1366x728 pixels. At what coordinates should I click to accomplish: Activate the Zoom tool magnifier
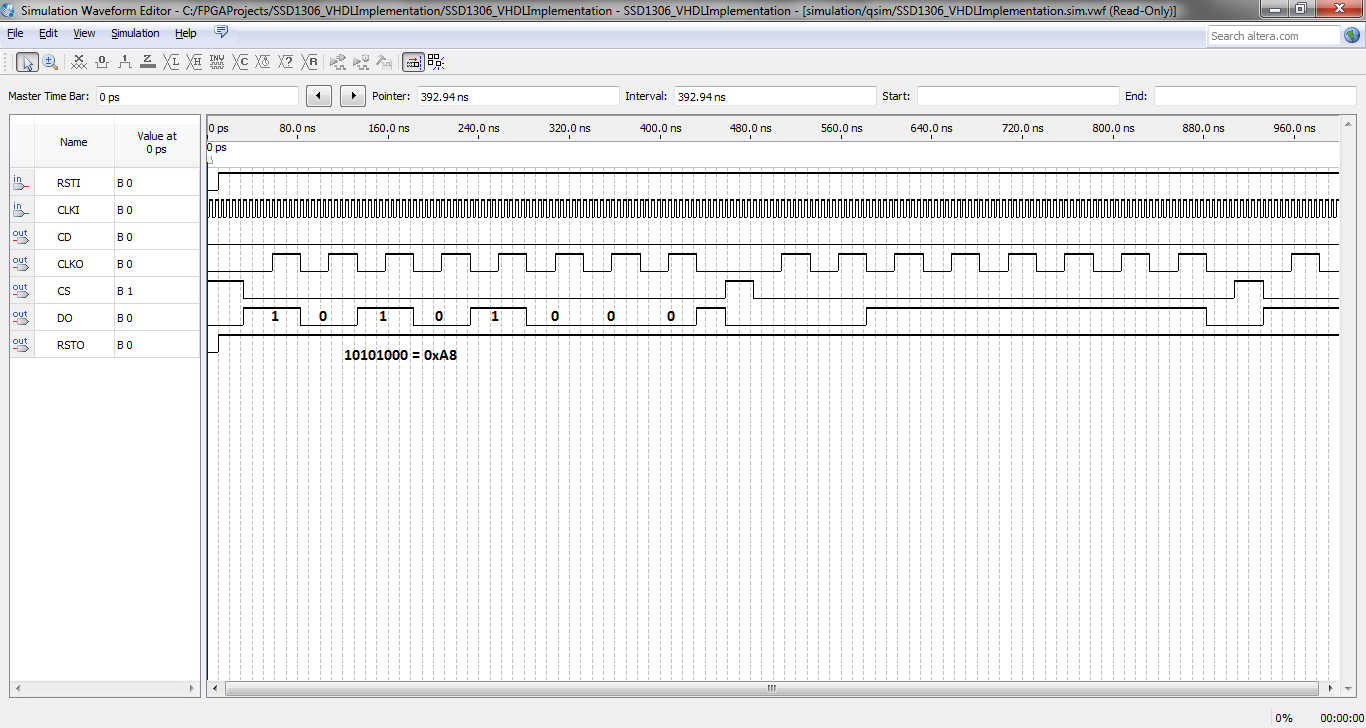click(x=49, y=62)
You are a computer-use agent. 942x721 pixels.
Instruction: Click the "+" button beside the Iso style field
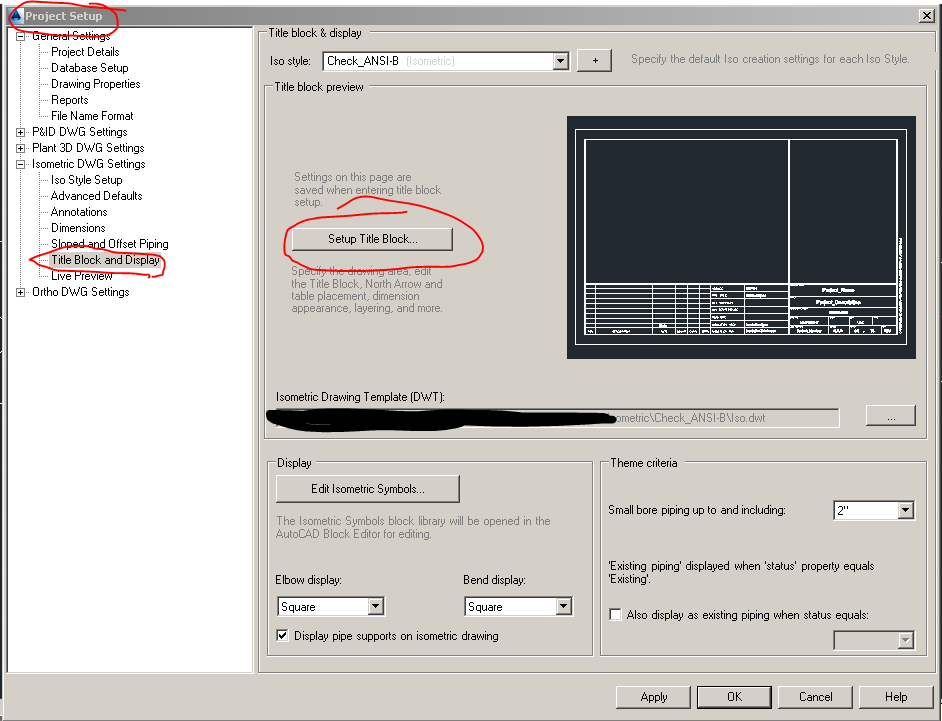[x=594, y=60]
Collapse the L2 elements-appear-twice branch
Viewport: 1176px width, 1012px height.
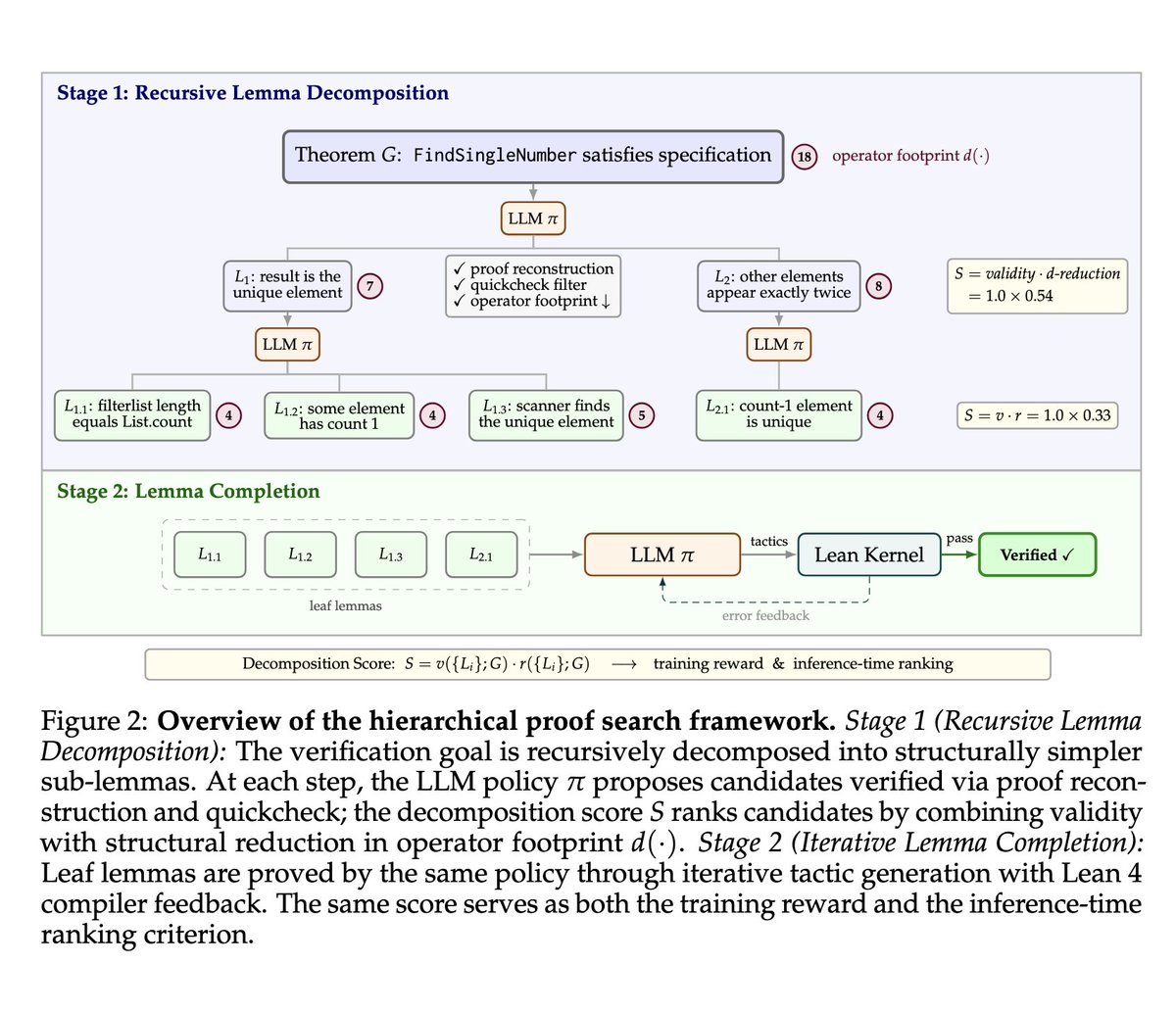click(778, 284)
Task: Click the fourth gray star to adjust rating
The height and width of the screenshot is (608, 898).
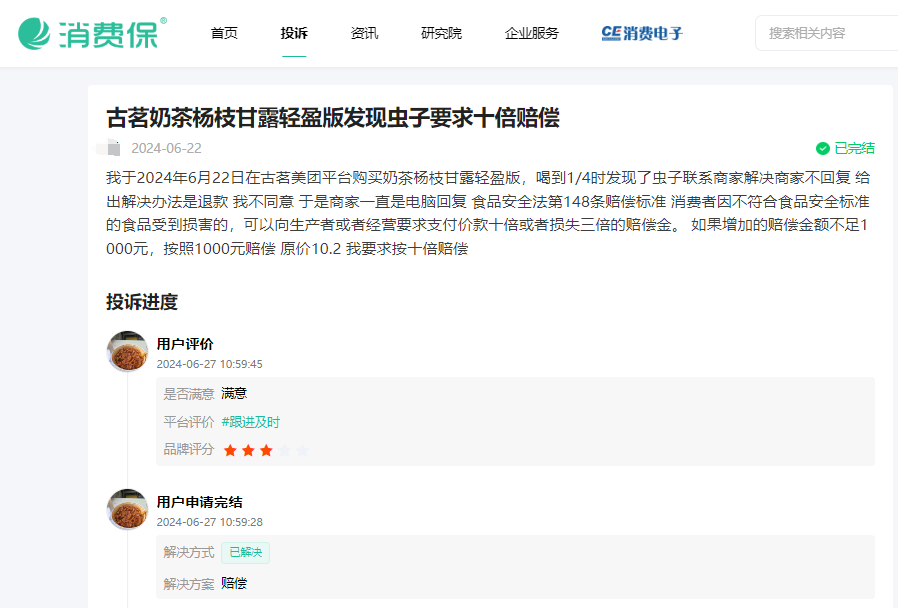Action: tap(285, 450)
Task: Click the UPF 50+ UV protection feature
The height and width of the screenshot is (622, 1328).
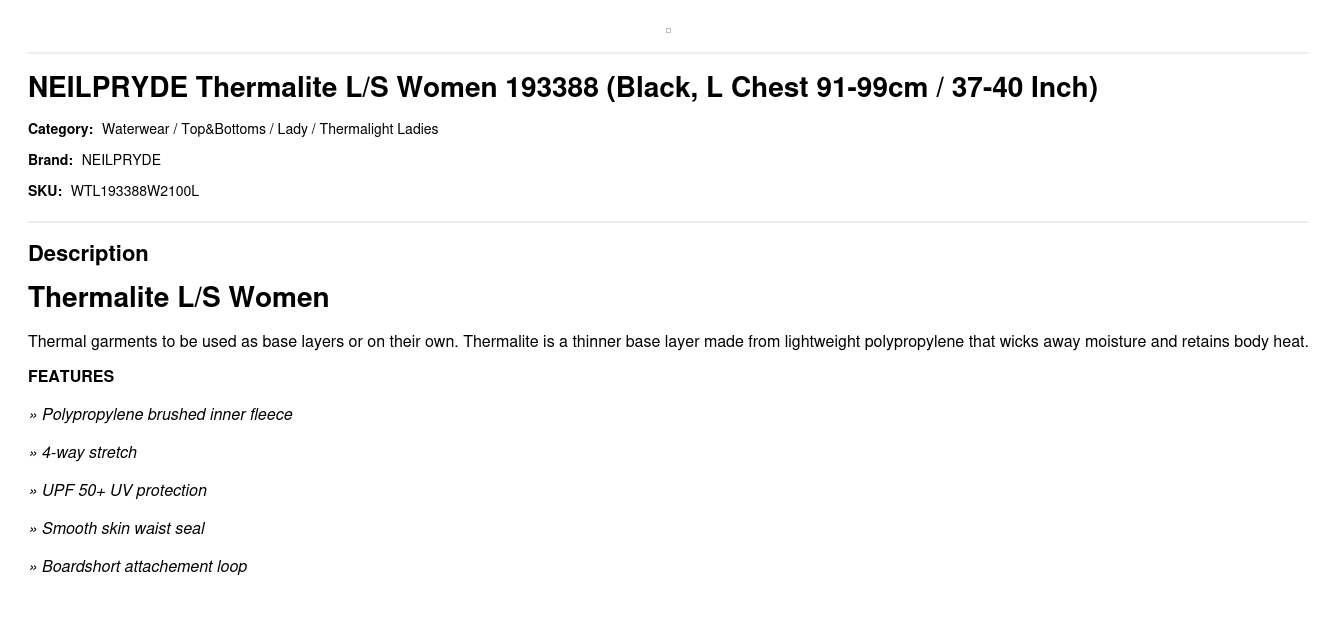Action: pos(124,491)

## PROMPT
Output each line of the listing in which the string "Task" is found.

## RESPONSE TO THE EXERCISE
Task: Click the fourth gray star to adjust rating
Task: Click the UPF 50+ UV protection feature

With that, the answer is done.